Elsewhere, the ex-party official said that the SNP had to adapt to the changes which have gripped the world since the Sturgeon era.

They said: “The world’s changed. We’ve got an ongoing war in the Middle East, an ongoing war in Europe that won't be coming to a close anytime soon.

“So I think you also have to respond to that and the realities of that. I think it’s right, actually, that the SNP look afresh at their energy policy.”

Another senior source told the Sunday National that changing its stance on oil and gas put the party not only on the same side as most Scots but also on trade unions and “many people on the left”.

They pointed to a poll published earlier this year which found that 58% of Scots supported new North Sea drilling with just 13% opposed.

This stance also helpfully allows the SNP to put clear distance between themselves and Keir Starmer’s deeply unpopular government.

But while the party seem confident that their new direction under John Swinney will lead it to recapture at least some of the 7.2% of the vote it has lost since its high water mark under Alex Salmond at the 2011 Holyrood election, others are unsure.

There are some within the party ranks who fear the SNP will lose their appeal to young voters who care deeply about the climate and trans rights.

According to former Scottish Greens co-leader Lorna Slater, that is already happening.

The Edinburgh Central MSP, who unseated SNP big beast Angus Robertson at the May poll, said: “We clearly saw at the election that the general drift of the SNP away from the very progressive vision for Scotland that was championed by Nicola Sturgeon and Humza Yousaf has absolutely allowed the Scottish Greens to gain ground, because we’ve absolutely stuck to the same values that we had during the Bute House Agreement, the same values that we’ve always had in terms of supporting LGBT+ people and supporting action on climate.”

(Image: PA)

She added: “It is a shame because I think both Nicola and Humza both had a really clear vision for building a different kind of Scotland.”

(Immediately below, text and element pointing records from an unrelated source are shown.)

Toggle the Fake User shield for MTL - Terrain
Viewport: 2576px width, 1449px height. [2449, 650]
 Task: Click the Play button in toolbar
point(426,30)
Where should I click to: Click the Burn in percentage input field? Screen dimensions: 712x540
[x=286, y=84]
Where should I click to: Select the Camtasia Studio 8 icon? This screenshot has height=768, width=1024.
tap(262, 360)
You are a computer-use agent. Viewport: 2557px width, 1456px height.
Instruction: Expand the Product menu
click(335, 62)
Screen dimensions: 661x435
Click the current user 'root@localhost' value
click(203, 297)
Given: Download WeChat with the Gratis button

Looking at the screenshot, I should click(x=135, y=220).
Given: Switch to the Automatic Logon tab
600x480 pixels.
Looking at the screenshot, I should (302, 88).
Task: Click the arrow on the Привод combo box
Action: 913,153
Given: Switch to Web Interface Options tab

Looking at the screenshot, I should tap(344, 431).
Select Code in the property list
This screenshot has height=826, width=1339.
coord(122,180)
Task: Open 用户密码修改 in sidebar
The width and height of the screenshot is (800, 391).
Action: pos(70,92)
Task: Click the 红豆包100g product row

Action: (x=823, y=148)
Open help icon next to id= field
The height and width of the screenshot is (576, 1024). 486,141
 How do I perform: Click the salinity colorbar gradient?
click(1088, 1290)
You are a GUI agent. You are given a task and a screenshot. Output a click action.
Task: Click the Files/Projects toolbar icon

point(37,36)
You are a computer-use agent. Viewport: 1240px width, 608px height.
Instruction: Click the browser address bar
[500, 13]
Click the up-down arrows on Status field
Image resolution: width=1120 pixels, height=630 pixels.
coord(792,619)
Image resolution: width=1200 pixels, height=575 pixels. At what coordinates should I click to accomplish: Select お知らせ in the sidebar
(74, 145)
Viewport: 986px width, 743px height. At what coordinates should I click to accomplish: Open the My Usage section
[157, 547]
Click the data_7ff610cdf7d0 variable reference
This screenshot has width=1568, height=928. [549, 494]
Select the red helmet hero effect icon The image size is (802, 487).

Referring to the Aberdeen South defeat, Slater said that the SNP were using the by-election as an “excuse to accelerate” a move to the right but warned: “I think they’re actually moving away from where most people in Scotland are likely to be.”

The former minister added: “A lot of people are horrified by the idea, we see around the world big companies, countries, rolling back their climate commitments and to watch the SNP join in on that is extremely disappointing. I think what people are wanting is politicians of vision, not politicians of cowardice.”